=== WORKING DATA ===

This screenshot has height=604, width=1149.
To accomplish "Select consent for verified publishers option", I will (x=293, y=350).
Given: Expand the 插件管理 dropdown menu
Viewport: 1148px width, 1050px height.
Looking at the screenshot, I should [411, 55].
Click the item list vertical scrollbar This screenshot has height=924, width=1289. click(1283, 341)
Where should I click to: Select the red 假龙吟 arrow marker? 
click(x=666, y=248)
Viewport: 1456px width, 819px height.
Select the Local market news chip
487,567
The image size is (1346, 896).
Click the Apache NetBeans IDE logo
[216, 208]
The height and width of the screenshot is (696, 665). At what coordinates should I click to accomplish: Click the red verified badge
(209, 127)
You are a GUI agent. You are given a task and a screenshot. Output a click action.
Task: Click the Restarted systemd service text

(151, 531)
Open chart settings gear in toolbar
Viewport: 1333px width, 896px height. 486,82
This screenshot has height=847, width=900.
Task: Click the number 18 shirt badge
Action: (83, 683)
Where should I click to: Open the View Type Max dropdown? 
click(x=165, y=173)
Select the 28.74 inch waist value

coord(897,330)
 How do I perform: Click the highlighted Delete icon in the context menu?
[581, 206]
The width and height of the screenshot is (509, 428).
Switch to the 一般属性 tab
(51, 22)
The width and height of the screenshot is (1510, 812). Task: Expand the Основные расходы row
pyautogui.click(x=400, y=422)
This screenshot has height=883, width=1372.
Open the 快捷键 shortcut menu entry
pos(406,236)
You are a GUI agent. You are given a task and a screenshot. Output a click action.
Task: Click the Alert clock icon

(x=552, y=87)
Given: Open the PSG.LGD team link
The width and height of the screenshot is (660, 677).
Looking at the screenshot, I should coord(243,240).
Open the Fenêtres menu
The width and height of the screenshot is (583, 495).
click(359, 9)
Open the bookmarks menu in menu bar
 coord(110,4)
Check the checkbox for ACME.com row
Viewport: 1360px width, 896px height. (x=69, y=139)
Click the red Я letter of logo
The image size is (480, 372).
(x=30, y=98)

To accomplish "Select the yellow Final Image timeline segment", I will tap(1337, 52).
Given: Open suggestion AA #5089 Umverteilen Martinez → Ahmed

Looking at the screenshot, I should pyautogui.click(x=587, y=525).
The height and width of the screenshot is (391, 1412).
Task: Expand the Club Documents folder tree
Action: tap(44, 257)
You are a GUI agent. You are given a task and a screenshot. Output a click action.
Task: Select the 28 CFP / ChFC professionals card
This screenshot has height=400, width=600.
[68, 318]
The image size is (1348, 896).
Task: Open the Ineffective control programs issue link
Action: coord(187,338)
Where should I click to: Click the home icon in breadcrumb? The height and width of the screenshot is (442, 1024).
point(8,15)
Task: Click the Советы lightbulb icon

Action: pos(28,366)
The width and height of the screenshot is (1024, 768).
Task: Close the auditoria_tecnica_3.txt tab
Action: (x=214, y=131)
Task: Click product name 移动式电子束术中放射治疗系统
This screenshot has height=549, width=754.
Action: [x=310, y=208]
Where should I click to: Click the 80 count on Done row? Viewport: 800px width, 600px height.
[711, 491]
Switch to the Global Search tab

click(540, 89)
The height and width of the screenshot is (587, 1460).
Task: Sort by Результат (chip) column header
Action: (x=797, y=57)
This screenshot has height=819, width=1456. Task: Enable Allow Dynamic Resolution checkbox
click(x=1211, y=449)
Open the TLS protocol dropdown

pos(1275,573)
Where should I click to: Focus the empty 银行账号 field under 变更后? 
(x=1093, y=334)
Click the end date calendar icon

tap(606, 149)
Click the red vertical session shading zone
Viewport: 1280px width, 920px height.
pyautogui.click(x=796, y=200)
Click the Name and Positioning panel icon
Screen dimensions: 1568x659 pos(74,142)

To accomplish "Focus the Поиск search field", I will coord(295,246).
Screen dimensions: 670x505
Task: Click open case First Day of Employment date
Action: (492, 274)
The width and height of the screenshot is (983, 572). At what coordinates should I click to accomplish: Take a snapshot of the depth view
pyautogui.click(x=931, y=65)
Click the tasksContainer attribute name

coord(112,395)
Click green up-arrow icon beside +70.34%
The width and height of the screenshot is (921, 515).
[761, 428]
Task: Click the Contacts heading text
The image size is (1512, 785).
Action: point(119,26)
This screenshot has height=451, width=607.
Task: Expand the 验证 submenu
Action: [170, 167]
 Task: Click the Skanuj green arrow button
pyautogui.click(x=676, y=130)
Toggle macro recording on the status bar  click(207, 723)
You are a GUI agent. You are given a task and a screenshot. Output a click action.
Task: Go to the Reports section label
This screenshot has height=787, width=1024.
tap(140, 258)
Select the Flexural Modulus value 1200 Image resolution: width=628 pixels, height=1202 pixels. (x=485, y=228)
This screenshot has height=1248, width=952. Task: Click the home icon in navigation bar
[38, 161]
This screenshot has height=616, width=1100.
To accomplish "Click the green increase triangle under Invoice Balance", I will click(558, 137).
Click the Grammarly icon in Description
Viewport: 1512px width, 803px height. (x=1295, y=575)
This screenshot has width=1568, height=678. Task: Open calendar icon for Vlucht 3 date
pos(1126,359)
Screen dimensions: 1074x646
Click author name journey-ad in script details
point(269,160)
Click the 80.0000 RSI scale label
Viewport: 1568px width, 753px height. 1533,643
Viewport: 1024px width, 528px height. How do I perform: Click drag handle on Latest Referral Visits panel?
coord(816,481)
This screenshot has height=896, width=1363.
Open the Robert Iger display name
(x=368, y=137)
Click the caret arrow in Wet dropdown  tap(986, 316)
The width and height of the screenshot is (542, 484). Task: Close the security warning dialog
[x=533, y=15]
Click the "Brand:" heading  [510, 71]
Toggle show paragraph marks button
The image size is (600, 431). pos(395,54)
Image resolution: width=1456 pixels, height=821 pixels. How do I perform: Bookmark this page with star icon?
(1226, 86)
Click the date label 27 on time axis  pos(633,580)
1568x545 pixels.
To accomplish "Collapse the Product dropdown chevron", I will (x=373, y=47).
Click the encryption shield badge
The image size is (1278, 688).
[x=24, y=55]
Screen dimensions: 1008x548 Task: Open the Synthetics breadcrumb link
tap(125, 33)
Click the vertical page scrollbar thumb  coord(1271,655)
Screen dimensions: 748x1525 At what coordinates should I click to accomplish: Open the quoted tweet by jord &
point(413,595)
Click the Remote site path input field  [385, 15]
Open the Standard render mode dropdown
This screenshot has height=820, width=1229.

===

● **WHAT THE TASK ASKS**: Pull out every line of the records above that contains the word "Close".

● **ANSWER TO THIS PROBLEM**:
Task: Close the auditoria_tecnica_3.txt tab
The width and height of the screenshot is (542, 484). Task: Close the security warning dialog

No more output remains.